ALL THAT REMAINS Frontman: 'Every Time We've Done Something We're Not Supposed To Do, It's Worked Out Really Well For Us'
September 2, 2017
Ace of RockRevolt Magazine recently conducted an interview with ALL THAT REMAINS frontman Phil Labonte. You can listen to the entire chat below. A few excerpts follow (transcribed by BLABBERMOUTH.NET).
On the band's cover of Garth Brooks's country hit "The Thunder Rolls":
Phil: "I didn't get into Garth Brooks for a long, long, long time. When I was a kid growing up, but not really a kid-kid, but when I was a teenager and older, about the only thing me and my mom could agree on, was Garth Brooks.

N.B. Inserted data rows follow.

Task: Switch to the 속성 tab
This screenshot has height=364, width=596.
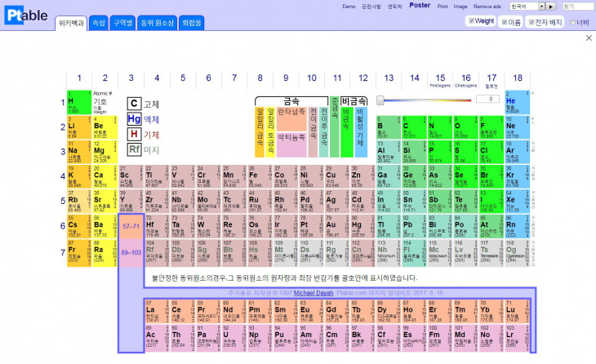Action: click(98, 23)
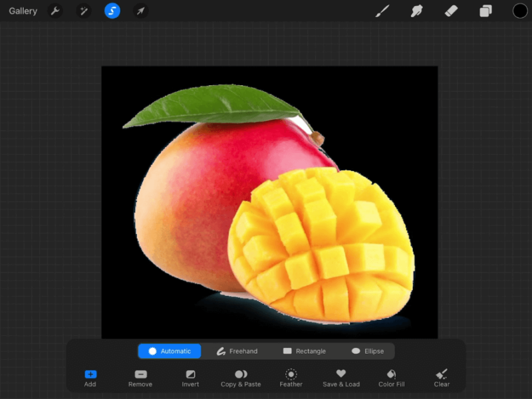This screenshot has height=399, width=532.
Task: Return to the Gallery
Action: [23, 11]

To me, that was not too bad and she was into country so that was the only thing we could get in the car and listen to together. I loved the song for a long time. I've been kinda itching to do it for a while and I brought it up to the guys a few times. Either we didn't do a cover, or it was outvoted or whatever, but this time I was going 'We got to do this.' Howard [Benson], our producer, was into it and our manager was into it, too. We were like, 'All right, let's do it.' It came out cool."

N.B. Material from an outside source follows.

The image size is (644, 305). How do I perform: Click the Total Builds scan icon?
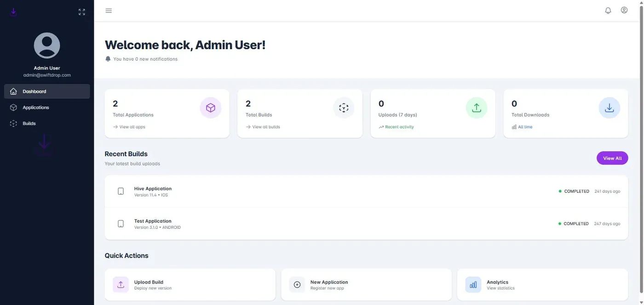(x=344, y=108)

On the band's willingness to embrace multiple styles and genres at once:
Phil: "That's kind of what we've always done. There's people who are going to say they don't like that, that we should only do one thing. We'll just say, 'Well, start your own band.' [Laughs] That's really what it is. We're musicians before we're anything else. So, we want to do something different and we have the right to do it and we got people that are in the band who are skilled enough to be able to write stuff in different styles. We're not afraid to take a risk. That's what you get."

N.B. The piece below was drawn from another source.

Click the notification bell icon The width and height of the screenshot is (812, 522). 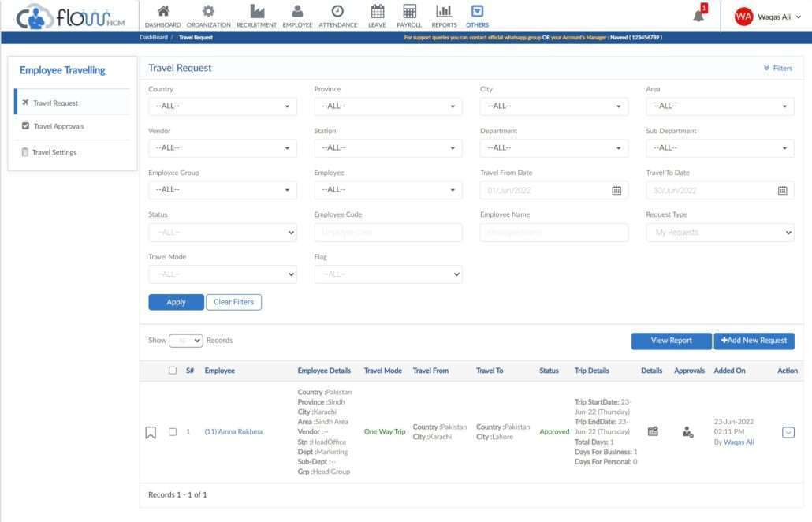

On addressing the accusations the band is a "sell-out" for moving away from its original metalcore sound:
Phil: "I understand why people stick to one thing. You got an audience and you feel like you owe the audience a certain thing. I totally get that. I also get why people say 'sell-out.' Because they're like 'This band used to be heavy.' Or, 'This band used to be ideological' or whatever the person calling you a sell-out is whatever they think you sold out for. Now, it's doing something different than they would have done or something different than the purists would have approved. So the motivation must have been money. I don't subscribe to that. People, human beings in general, are way more nuanced than that. It's that we're in a band, we play for a living. Every time we've done something we're not supposed to do, it's worked out really well for us. When we put out a heavy record in 2006 called 'The Fall Of Ideals', two years later, we had a song that was kind of a radio rock song. We got a lot of hell for that. You're not supposed to do that if you're a 'metal band.' That did well. A few years later, we put out a real ballad, like an actual, power-ballad, an '80s-style power ballad. We got a lot of garbage for that. We're not supposed to do that, but that song has 40 million views on YouTube and was number two at rock radio forever. When we try something and try to do something that's different from what we've done, historically, it's worked out pretty well. People can say what they want, but, we've managed to make a career out of it for well over a decade. The music industry has died around us. In the hardest time to be in the music industry, we've managed to make a career and do pretty well. I'm pretty excited about things that are going on with ALL THAT REMAINS."
On ALL THAT REMAINS's upcoming live dates with FIVE FINGER DEATH PUNCH, a band Labonte filled in for last year while singer Ivan Moody attended rehab:
Phil: "We've played a couple shows with them this past weekend and stuff. They're all great guys, all really cool, nice dudes. They're all good friends. It's a lot of fun when we can play with them. They called me up and I did a song with them [for] a couple nights. If they ask me again, I'll go and do a song with them again. They're a big band and they bring in a lot of people. Any time we can get in front of their audience, it's really great for us. It's all good stuff."
On whether ALL THAT REMAINS has started writing new material:
Phil: "Funny enough, we actually have. Me and Mike [Martin, guitar] and Oli [Herbert, guitar] got together a couple of times. We don't have anything that we've worked out, but we did get together and came up with some riffs and stuff. So, we'll see how that goes and if we get any songs put together before it's time to start writing for the record. We usually focus on just promoting the record we're on at the time. The fact that we even got together and played each other a couple of riffs is a step in the right direction for us."
ALL THAT REMAINS is continuing to tour in support of its latest album, "Madness", which was released on April 28 via Razor & Tie in the U.S. and Eleven Seven Music in Europe. The disc was recorded at West Valley Studios in Woodland Hills, California with producer Howard Benson, who has previously worked with such acts as MOTÖRHEAD, PAPA ROACH, THREE DAYS GRACE, FLYLEAF, P.O.D. and HALESTORM.